Should You Be Screened for Lung Cancer?
When you are a smoker, the threat of lung cancer is forever looming over you. If you do smoke, you should get yourself screened for this disease. Lung cancer screening is a process in which a test is conducted to detect lung cancer even when there is no history or symptoms of the disease. Healthcare professionals recommend a screening so that a disease can be found at its early stages. When the disease is diagnosed early, it can be treated more effectively and possibly even cured.
What type of lung cancer screening is available?
According to studies, lung cancer can be detected at its early stages with the help of low-dose spiral computed tomography scan. In a conventional chest x-ray, images of the lungs that are produced are 2-dimensional and flat. On the other hand, the entire volume of the lungs can be explored with a CT scan as a continuing series of images in a spiral around the chest area are produced. These x-ray images can be examined in a computer and reconstructed in 3D. What this does is provide highly detailed information about the volume and shape of spots of lung nodules or the lungs.
Who is required to be screened for lung cancer?

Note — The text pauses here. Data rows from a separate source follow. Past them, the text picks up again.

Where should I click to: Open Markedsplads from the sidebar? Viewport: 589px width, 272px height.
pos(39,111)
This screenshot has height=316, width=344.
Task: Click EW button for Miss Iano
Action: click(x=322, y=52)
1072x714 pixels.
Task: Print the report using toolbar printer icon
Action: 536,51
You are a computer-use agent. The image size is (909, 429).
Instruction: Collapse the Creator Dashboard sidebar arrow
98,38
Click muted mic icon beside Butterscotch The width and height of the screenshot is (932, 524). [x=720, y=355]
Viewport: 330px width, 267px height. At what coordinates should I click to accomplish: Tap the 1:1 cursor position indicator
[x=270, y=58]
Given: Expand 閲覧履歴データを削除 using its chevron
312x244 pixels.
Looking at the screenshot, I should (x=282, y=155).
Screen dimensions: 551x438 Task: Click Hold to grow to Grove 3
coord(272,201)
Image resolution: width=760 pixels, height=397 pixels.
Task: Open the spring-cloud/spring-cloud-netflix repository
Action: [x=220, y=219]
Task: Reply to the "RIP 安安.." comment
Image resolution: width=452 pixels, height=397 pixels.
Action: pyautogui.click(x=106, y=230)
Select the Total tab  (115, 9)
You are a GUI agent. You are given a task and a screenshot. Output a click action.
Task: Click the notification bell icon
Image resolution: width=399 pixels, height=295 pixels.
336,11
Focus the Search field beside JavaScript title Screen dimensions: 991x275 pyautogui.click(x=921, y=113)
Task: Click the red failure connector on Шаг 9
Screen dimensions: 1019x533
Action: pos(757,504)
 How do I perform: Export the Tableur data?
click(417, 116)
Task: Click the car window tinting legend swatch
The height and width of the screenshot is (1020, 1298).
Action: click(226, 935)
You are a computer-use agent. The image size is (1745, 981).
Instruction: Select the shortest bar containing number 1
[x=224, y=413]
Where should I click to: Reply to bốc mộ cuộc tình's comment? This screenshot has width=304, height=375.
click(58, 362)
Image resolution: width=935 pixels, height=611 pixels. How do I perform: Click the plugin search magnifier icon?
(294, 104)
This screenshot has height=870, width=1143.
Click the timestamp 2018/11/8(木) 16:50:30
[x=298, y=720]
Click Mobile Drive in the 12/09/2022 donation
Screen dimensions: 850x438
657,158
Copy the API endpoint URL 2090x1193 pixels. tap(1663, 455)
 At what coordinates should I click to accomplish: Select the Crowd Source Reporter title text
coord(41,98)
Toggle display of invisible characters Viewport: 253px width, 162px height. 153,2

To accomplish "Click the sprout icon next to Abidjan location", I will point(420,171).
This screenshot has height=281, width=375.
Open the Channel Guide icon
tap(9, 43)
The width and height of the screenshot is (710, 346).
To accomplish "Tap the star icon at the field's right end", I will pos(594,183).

Lung cancer is recommended for people who fit the following criteria:
1. Current smokers who have a history of 30 pack years
2. Former smokers who have quit within the past fifteen years and also have a 30 pack year history
3. Current and former smokers who are aged between 55 and 80 years
4. Current and former smokers who are aged 50 and above with a history of 20 pack years and have had risk factors which include:
- Radon exposure
- Exposure to asbestos, silica, arsenic, cadmium, nickel, chromium, beryllium, arsenic and diesel fumes and other occupational carcinogens
- History of lung cancer in the family
- Cancer in the past
- Pulmonary fibrosis or COPD
Even if you do not fit all the criteria mentioned above but have some of the risk factors, it is important to talk to your doctor about whether you should consider lung cancer screening.
What are the risks associated with lung cancer screening?
It is important to keep in mind that lung cancer screening, as well as those for other cancers, comes with a few risks. These risks include the following:
- Over-diagnosis: A screening test for lung cancer can find cancer cases in which patients may never have experienced any problems. This is known as overdiagnosis. It can result in the patient receiving treatment that is not required.
- False-positive result: With this test, there can be suggestion that there is lung cancer when the patient has no cancer at all. This is known as a false-positive result. This result can result in a patient undergoing unnecessary follow-up tests and surgery and may increase health risks.
- Radiation: Radiation from low-dose spiral CT scans that are repeated can lead to exposure to radiation. This radiation can cause cancer in people who are otherwise healthy.
Lung cancer screening is only recommended for adults with a high risk of the disease because of their age and smoking history. If you think that you need to get screened, talk to your doctor first so that if he recommends it, you can be referred to a top treatment facility.